Rows of pointing data:
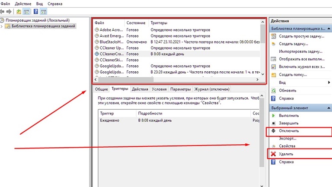Expand Библиотека планировщика заданий tree node
This screenshot has width=332, height=187.
pos(2,26)
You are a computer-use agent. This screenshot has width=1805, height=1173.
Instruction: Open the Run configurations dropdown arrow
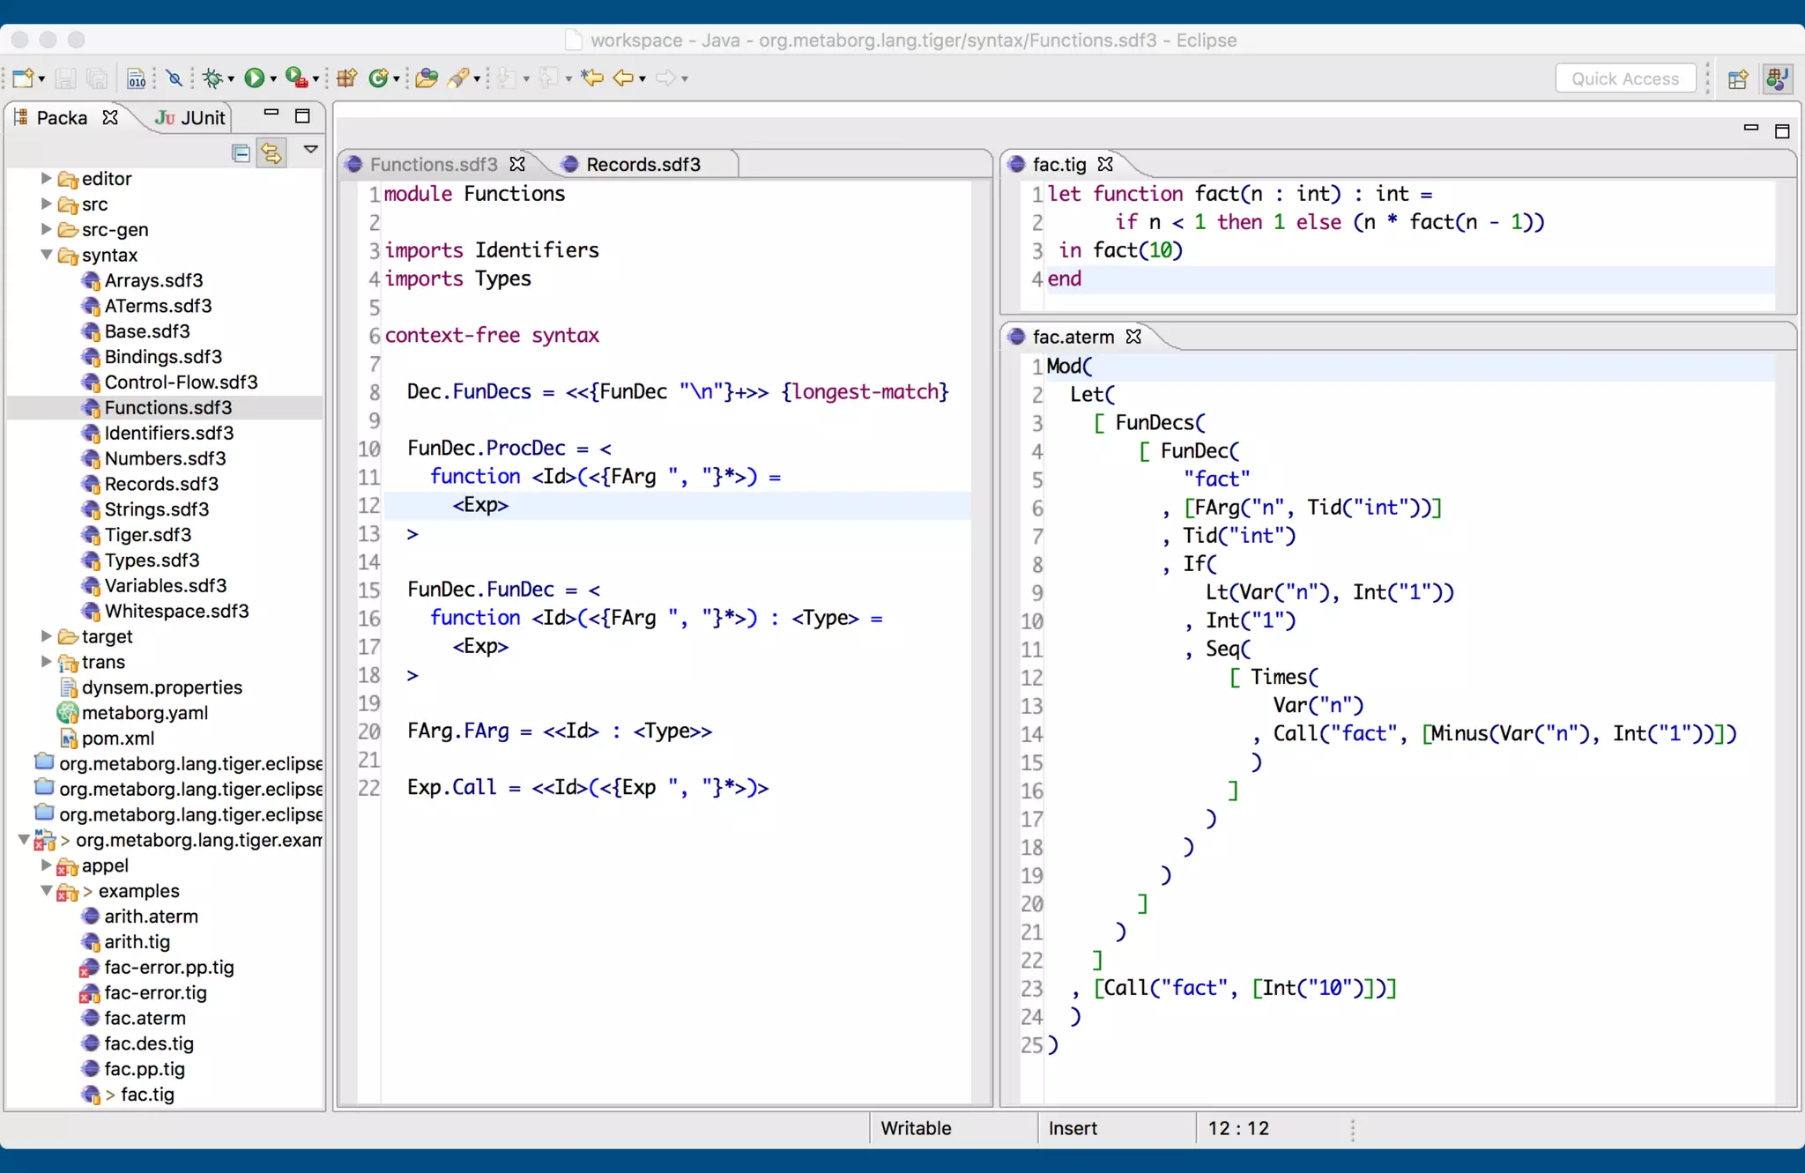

*JOB*
Rewrite the listing above with "dropdown arrow" swapped for "menu arrow" and everything else unchanged, leaving out the pictures.

*ANSWER IN FULL*
Expand Библиотека планировщика заданий tree node
This screenshot has width=332, height=187.
pos(2,26)
You are a computer-use agent. This screenshot has width=1805, height=1173.
Instruction: Open the Run configurations menu arrow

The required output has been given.